> Extrait source
Une fois la soirée de la blondasse gâchée donc, je m'attèle à rendre épouvantable la nuit de cette grande brune qui me résiste depuis trop longtemps et qui à vrai dire, est la seule qui en vaille vraiment la peine ce soir. Elle a changé, pas complètement bien sûr. Quelque chose d'un peu plus triste qu'avant dans le fond de l'iris, ce genre de truc à peine perceptible qui fait qu'elle n'est plus vraiment la même. L'expérience ou la désillusion, difficile à dire. Je vous parle de Clarisse qui dans son chemisier blanc et son pantalon liberty a conservé cette cambrure super féminine qui l'avait érigée si haut dans la hiérarchie des filles de l'école. Le genre de nana que tout le monde idolâtrait  et qui avait le chic pour se rendre inaccessible comme peuvent d'ailleurs en témoigner les différents échecs essuyés par votre serviteur. Et pourtant, ce soir les années de célibat couplées à la perspective croissante de ne finalement pas rencontrer le mec idéal ont peut-être névrosé Clarisse jusqu'au creux de sa chute de rein enivrante. Fragile et indépendante, aussi paumée que la Patricia d'A bout de souffle, elle paraît toujours plus sur le fil du rasoir, trop obnubilée par le mec parfait pour pouvoir s'intéresser à ceux qui l'entourent et repliée du coup dans une solitude aseptisée. Et si j'avais une once de cœur, je m'émouvrais de tout ce spleen mais j'ai encore en tête cet open bar au cours duquel ses yeux gris-vert m'avaient éclaboussé de dédain alors que je tentais, presque par habitude, une nouvelle approche.

> Consigne écrite 1
Modifie les lignes de la liste, du début de la liste jusqu'à la ligne qui contient "Cortina enrollable 2 en 1 (85, 2421)" incluse : remplace "Mantenimiento" par "Cuidado" et laisse tout le reste tel quel.

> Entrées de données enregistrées
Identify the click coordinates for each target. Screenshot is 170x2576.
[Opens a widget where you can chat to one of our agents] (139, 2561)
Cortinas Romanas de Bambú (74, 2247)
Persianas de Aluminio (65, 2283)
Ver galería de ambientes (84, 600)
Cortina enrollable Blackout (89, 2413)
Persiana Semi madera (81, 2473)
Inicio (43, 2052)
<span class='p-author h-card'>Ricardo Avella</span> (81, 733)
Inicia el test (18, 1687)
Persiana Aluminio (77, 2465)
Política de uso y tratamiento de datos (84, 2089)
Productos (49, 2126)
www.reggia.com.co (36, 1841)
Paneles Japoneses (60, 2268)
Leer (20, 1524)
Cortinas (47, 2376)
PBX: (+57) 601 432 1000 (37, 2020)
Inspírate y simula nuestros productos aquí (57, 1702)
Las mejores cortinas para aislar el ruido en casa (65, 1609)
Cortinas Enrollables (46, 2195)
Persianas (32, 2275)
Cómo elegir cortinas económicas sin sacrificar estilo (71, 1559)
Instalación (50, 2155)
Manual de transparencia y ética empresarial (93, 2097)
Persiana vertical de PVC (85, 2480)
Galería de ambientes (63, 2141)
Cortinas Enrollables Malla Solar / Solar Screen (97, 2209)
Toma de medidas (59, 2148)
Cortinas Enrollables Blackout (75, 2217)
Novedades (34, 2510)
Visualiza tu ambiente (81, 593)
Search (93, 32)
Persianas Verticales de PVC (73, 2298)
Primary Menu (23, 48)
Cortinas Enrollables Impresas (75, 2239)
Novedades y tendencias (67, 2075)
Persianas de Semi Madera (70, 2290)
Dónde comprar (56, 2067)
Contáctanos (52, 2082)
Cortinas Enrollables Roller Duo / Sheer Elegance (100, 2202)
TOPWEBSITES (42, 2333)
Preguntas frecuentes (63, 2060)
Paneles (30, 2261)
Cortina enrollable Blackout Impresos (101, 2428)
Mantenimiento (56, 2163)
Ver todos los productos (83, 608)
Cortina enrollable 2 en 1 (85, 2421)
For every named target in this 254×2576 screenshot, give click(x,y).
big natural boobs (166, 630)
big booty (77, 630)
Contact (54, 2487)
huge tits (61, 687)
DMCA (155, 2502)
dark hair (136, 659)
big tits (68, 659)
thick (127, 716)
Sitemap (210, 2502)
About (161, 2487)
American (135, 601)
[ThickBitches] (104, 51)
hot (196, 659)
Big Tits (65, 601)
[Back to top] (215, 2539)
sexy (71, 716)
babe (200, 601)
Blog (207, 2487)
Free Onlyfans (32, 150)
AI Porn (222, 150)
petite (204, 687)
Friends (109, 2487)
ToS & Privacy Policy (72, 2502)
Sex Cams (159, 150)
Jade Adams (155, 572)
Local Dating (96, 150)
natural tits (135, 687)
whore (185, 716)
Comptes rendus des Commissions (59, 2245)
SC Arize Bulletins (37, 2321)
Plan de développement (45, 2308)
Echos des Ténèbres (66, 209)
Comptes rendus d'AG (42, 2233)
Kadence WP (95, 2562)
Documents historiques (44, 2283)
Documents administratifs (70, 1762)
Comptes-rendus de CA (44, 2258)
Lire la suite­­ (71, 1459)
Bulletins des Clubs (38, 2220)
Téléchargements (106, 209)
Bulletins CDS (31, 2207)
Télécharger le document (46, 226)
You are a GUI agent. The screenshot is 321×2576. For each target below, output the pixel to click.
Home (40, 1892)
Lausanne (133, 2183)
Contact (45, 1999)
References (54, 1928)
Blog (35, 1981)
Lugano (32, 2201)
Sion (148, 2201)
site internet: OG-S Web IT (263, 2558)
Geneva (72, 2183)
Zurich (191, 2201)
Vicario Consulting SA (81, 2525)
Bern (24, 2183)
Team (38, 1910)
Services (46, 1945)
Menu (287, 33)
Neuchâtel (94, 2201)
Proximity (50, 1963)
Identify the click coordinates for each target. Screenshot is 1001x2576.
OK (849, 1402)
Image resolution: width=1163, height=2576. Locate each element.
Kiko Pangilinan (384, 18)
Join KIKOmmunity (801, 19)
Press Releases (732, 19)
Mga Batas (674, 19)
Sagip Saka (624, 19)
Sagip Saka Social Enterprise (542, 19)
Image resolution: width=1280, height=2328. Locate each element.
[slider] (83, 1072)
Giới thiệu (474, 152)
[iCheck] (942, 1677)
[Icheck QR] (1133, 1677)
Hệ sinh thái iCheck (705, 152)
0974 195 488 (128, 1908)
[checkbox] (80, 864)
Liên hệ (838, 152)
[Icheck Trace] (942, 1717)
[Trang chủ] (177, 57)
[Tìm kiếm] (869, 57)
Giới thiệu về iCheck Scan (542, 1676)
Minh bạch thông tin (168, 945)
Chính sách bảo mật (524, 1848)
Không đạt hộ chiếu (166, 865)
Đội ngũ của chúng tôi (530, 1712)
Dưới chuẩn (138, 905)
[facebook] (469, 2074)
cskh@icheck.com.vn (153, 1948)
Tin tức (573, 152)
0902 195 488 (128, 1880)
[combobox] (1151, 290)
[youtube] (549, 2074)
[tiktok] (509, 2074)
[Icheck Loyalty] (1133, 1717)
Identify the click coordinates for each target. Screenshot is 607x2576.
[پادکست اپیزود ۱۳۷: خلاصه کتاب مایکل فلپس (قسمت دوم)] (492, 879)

> Consigne écrite 2
Reprends l'extrait sur Clarisse en entier, mot pour mot.

> Résultat 1
Identify the click coordinates for each target. Screenshot is 170x2576.
[Opens a widget where you can chat to one of our agents] (139, 2561)
Cortinas Romanas de Bambú (74, 2247)
Persianas de Aluminio (65, 2283)
Ver galería de ambientes (84, 600)
Cortina enrollable Blackout (89, 2413)
Persiana Semi madera (81, 2473)
Inicio (43, 2052)
<span class='p-author h-card'>Ricardo Avella</span> (81, 733)
Inicia el test (18, 1687)
Persiana Aluminio (77, 2465)
Política de uso y tratamiento de datos (84, 2089)
Productos (49, 2126)
www.reggia.com.co (36, 1841)
Paneles Japoneses (60, 2268)
Leer (20, 1524)
Cortinas (47, 2376)
PBX: (+57) 601 432 1000 (37, 2020)
Inspírate y simula nuestros productos aquí (57, 1702)
Las mejores cortinas para aislar el ruido en casa (65, 1609)
Cortinas Enrollables (46, 2195)
Persianas (32, 2275)
Cómo elegir cortinas económicas sin sacrificar estilo (71, 1559)
Instalación (50, 2155)
Manual de transparencia y ética empresarial (93, 2097)
Persiana vertical de PVC (85, 2480)
Galería de ambientes (63, 2141)
Cortinas Enrollables Malla Solar / Solar Screen (97, 2209)
Toma de medidas (59, 2148)
Cortinas Enrollables Blackout (75, 2217)
Novedades (34, 2510)
Visualiza tu ambiente (81, 593)
Search (93, 32)
Persianas Verticales de PVC (73, 2298)
Primary Menu (23, 48)
Cortinas Enrollables Impresas (75, 2239)
Novedades y tendencias (67, 2075)
Persianas de Semi Madera (70, 2290)
Dónde comprar (56, 2067)
Contáctanos (52, 2082)
Cortinas Enrollables Roller Duo / Sheer Elegance (100, 2202)
TOPWEBSITES (42, 2333)
Preguntas frecuentes (63, 2060)
Paneles (30, 2261)
Cortina enrollable Blackout Impresos (101, 2428)
Cuidado (56, 2163)
Ver todos los productos (83, 608)
Cortina enrollable 2 en 1 (85, 2421)

> Résultat 2
Une fois la soirée de la blondasse gâchée donc, je m'attèle à rendre épouvantable la nuit de cette grande brune qui me résiste depuis trop longtemps et qui à vrai dire, est la seule qui en vaille vraiment la peine ce soir. Elle a changé, pas complètement bien sûr. Quelque chose d'un peu plus triste qu'avant dans le fond de l'iris, ce genre de truc à peine perceptible qui fait qu'elle n'est plus vraiment la même. L'expérience ou la désillusion, difficile à dire. Je vous parle de Clarisse qui dans son chemisier blanc et son pantalon liberty a conservé cette cambrure super féminine qui l'avait érigée si haut dans la hiérarchie des filles de l'école. Le genre de nana que tout le monde idolâtrait  et qui avait le chic pour se rendre inaccessible comme peuvent d'ailleurs en témoigner les différents échecs essuyés par votre serviteur. Et pourtant, ce soir les années de célibat couplées à la perspective croissante de ne finalement pas rencontrer le mec idéal ont peut-être névrosé Clarisse jusqu'au creux de sa chute de rein enivrante. Fragile et indépendante, aussi paumée que la Patricia d'A bout de souffle, elle paraît toujours plus sur le fil du rasoir, trop obnubilée par le mec parfait pour pouvoir s'intéresser à ceux qui l'entourent et repliée du coup dans une solitude aseptisée. Et si j'avais une once de cœur, je m'émouvrais de tout ce spleen mais j'ai encore en tête cet open bar au cours duquel ses yeux gris-vert m'avaient éclaboussé de dédain alors que je tentais, presque par habitude, une nouvelle approche.